At 5V, quiescent current consumption dropped to only 8.6mA but rose to just under 9mA with a 1volt sine.  There’s 50% attenuation of the input signal though, but this could be boosted with a FET input buffer/amp.  With a 5V input signal the output was comparable to that of the 5532 circuit (set up for voltage gain of around 3), but current consumption is less, only 16mA.  So, run at 5V, and with a little booster at the input, despite its inefficiency current drain on a battery would be less for the Earwig (assuming some careful design is done for the regulation and input stage).

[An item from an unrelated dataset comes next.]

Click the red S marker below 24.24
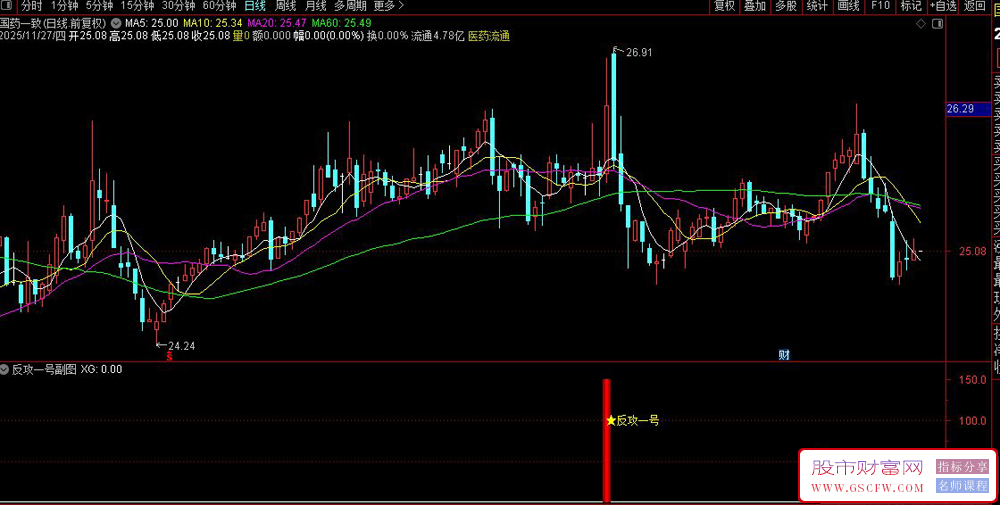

I used a LP2950CZ-5.0 regulator to get 5V, which is micro power (only 75uA extra on the bill), though you could just wire up a 3V3 zener between the cathode of the protective diode connected to V+ (9V) and pin 1 of the chip (plus wire up a 100u cap between pins one and eight).  The zener is a cheap and cheerful way of doing things (and sometimes it can introduce noise), but it works…

[gez]

The regulator I used is sold here in the US

http://www.lynxmotion.com/Search.aspx?txtSearch=LP2950CZ-5.0

Data sheet here:

http://www.lynxmotion.com/images/data/lp2950.pdf

& for the Brits...

www.esr.co.uk

though I think rapid sell it too

www.rapidelectronics.co.uk

[B Tremblay]

OK, I revised the breadboard to reflect the changes and supplied 5v with a 7805 regulator.  Sounds quite close to the first version and the current draw was only 8.78mA!

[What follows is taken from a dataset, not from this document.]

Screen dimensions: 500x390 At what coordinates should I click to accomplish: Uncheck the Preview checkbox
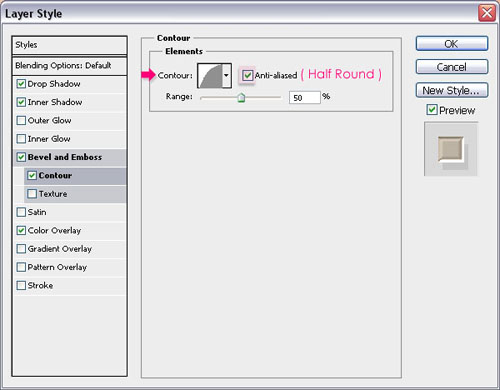pos(432,109)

I think that with the Condor Cab Sim, which can provide a boost in addition to its nice filtering, this is a damn fine little headphone amp.

By the way, excellent name!

[gez]

Excellent!  

I'm wondering if it's worth slinging another 4049 in front of it, set up as a TSF type circuit and run off 5V too?

Anything will do really, just so long as it has a tiny bit of gain...

[gez]

PS It might be worth including some input protection if you're going to run something in front of it.  A 10k between the input cap and inputs of the 4049, the 1M connecting to the junction of the 10k and input cap (hope that was clear).  Plus some reverse biased Schottky diodes on the inputs?  

All depends on the output of the previous stage...